Zellen, die am Suchtverhalten schuld sind

„Meine Kollegen aus Genf konnten eindeutig zeigen, welche Zellen im Gehirn einer Maus am Suchtverhalten beteiligt sind“, berichtet Hegemann. Wenn dieser Zelltyp durch Licht aktiviert wurde, löste es das Suchtverhalten der Maus aus. Sie schlug immer wieder gegen einen bestimmten Knopf, obwohl sie gleichzeitig dafür bestraft wurde. Ähnliche Studien gibt es auch für Aggressivität, Alkoholismus, den Futtertrieb, den Schlaf oder das Sozialverhalten der Tiere. Die Ergebnisse sind meistens überraschend und gehen weit über das hinaus, was Neurowissenschaftler bisher entdecken konnten.
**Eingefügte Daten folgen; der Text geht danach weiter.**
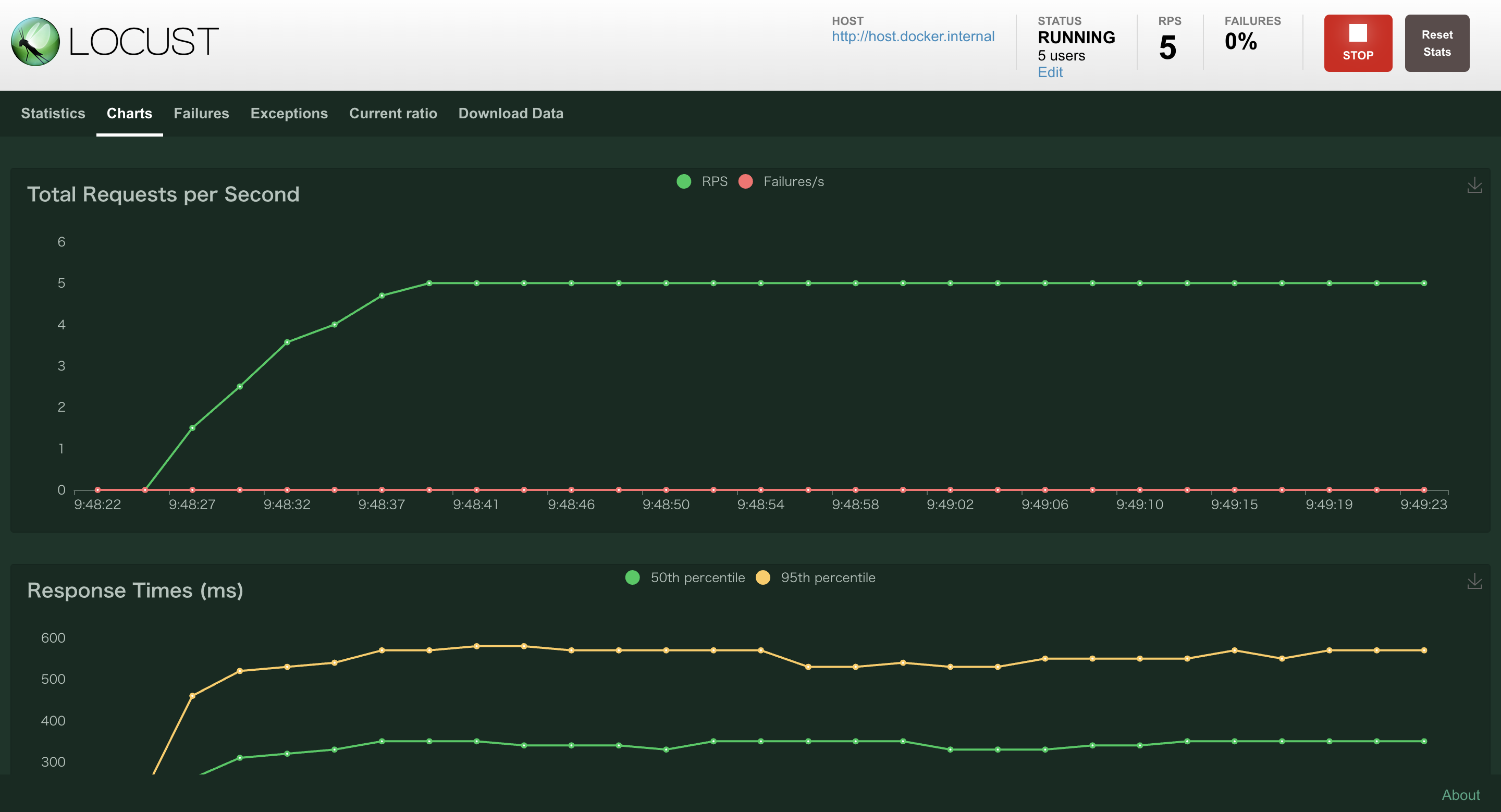1501x812 pixels.
Task: Go to the Current ratio tab
Action: pyautogui.click(x=393, y=114)
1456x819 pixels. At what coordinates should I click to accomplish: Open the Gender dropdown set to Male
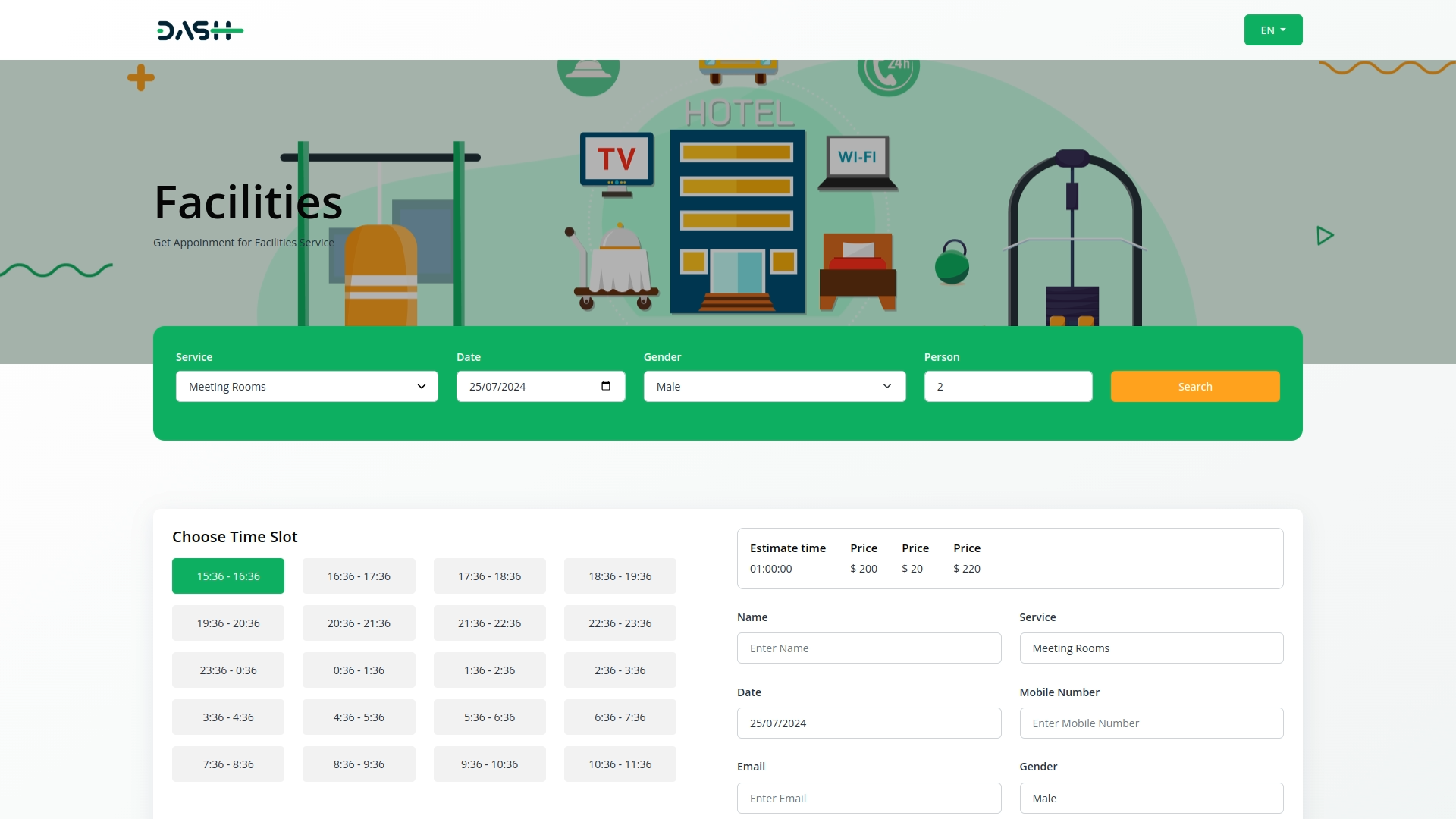coord(774,387)
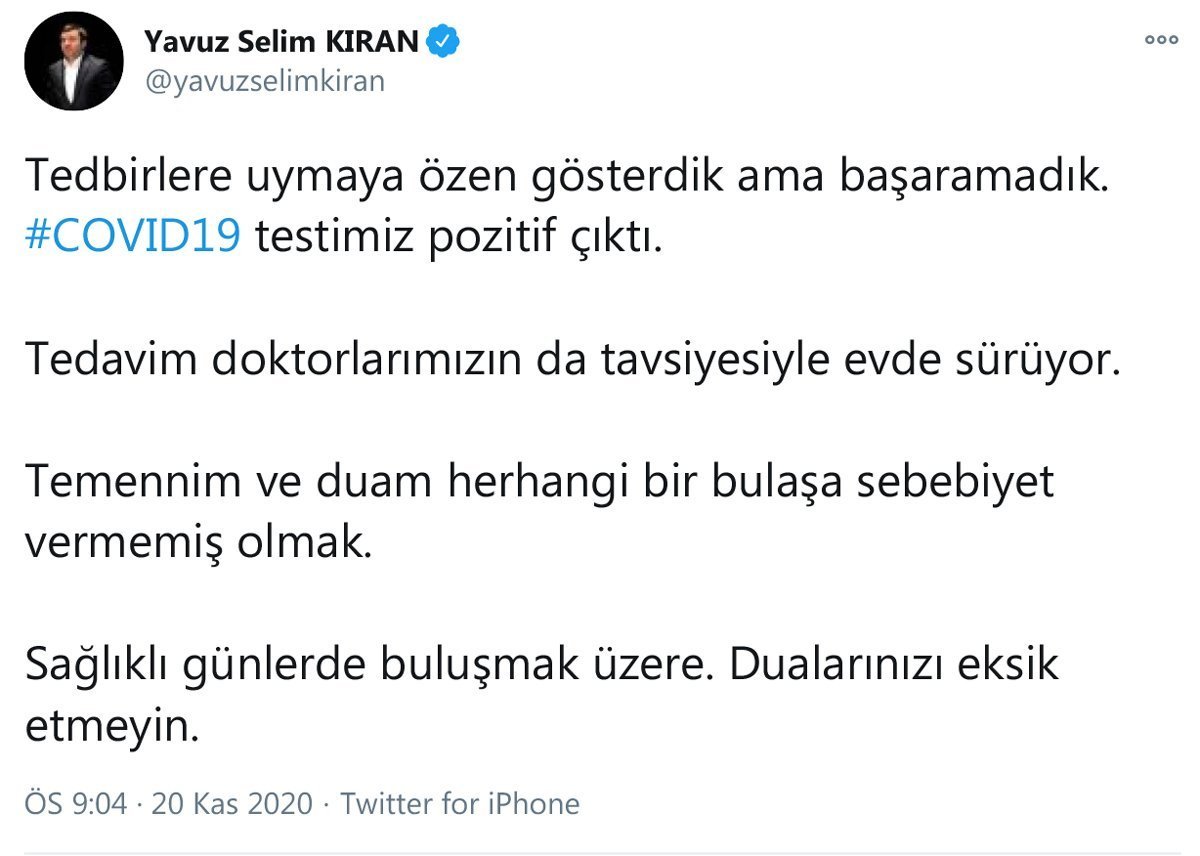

Aber die Forschung stünde noch an den Anfängen, erklärt Hegemann. „Es ist nicht unsere Absicht, zu manipulieren“, sagt er. Es gehe um Grundlagenforschung am Mäusegehirn, das mit 75 Millionen Nervenzellen im Vergleich zum Menschen nur ein Hunderstel ausmacht und trotzdem ein großes Rätsel geblieben ist. Deshalb dämpft Hegemann auch die Hoffnung auf Lichttherapien für Parkinson, Schizophrenie, Epilepsie oder schwere Depressionen. „Der Fadenwurm hat nur 302 Gehirnzellen, und wir haben trotzdem noch nicht verstanden, wie diese arbeiten“, sagt der Biophysiker. Doch ohne Zweifel werden die Erkenntnisse aus der Maus den Schlüssel zu neuen Medikamenten liefern, sobald mehr über die Proteine und Botenstoffe des Gehirns bekannt ist.

Was das Hirn reguliert

Es scheint offensichtlich, dass die Optogenetik eine alte Debatte der Hirnforschung erwecken wird: nämlich die Frage, wie unser Gehirn reguliert wird, wer unser Verhalten prägt. Sind Angst, Aggressivität oder Sozialverhalten die Folge von Erziehung, freiem Willen und dem, was wir gern Bewusstsein nennen? Oder sind die Tränen, die wir weinen, nicht mehr als das Ergebnis einer Überaktivität der Nervenzellen?